Il se divise en trois parties distinctes: la première se situe environ 600 ans après l'apocalypse, puis nous effectuons à nouveau des bonds d'environ six siècles en avant à chacune des deux parties suivantes. Le récit, étalé sur plus de mille ans ne tourne donc pas autour des mêmes personnages (quoique...).
Il y a cependant unité de lieu; l'abbaye de Saint Leibowitz. Ses résidents se sont donnés pour mission de préserver des écrits scientifiques pré-apocalyptiques (devenus incompréhensibles) jusqu'à des temps meilleurs.

Voici, de façon non exhaustive et sans hiérarchie, des thèmes qui eux, traversent l'ensemble de l'ouvrage: L'abbaye de Saint Leibowitz et son activité (passionnante, si si !!), la foi religieuse, la connaissance, l'éthique, les scientifiques, les hommes de pouvoir, les humains, la vie, la mort, le monde, l'histoire.

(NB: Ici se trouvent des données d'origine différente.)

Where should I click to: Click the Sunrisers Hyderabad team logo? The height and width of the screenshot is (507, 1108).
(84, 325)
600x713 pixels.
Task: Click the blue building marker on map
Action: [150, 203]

On devine progressivement où l'histoire pourrait nous mener, et quelle est la thèse de ses principaux protagonistes (ce n'est peut-être pas celle de l'auteur), puisqu'on est à l'intérieur d'une congrégation religieuse, héritière du catholicisme.

"Science sans conscience n'est que ruine de l'âme": formulation toute chrétienne que plaçait Rabelais dans la bouche d'un de ses personnages (et que connaissent presque tous les lycéens). Ceci donne l'orientation de ce livre de Walter M. MILLER.
Tout ceci teinté de pessimisme et de morne fatalisme, façon Barjavel.
D'ailleurs, tout comme Barjavel, Miller n'hésite pas à broyer ses personnages. L'auteur ne considère pas les choses à l'échelle de l'homme, à l'échelle d'une minuscule vie humaine.

L'éthique religieuse comme seul garde-fou possible à la science? Je n'adhère pas du tout à cette idée. Certains voient dans cette fiction un avertissement aux scientifiques, à la connaissance (ça, c'est une rengaine religieuse). La science a bon dos! En fait, les sciences proposent et les sociétés disposent.
Personnellement, j'opte pour une éthique de la science, et surtout une éthique des sociétés qui en font usage, sans en appeler à la transcendance.

Cependant j'ai vraiment passé un très bon et trop rapide moment de lecture avec ce GRAND ROMAN.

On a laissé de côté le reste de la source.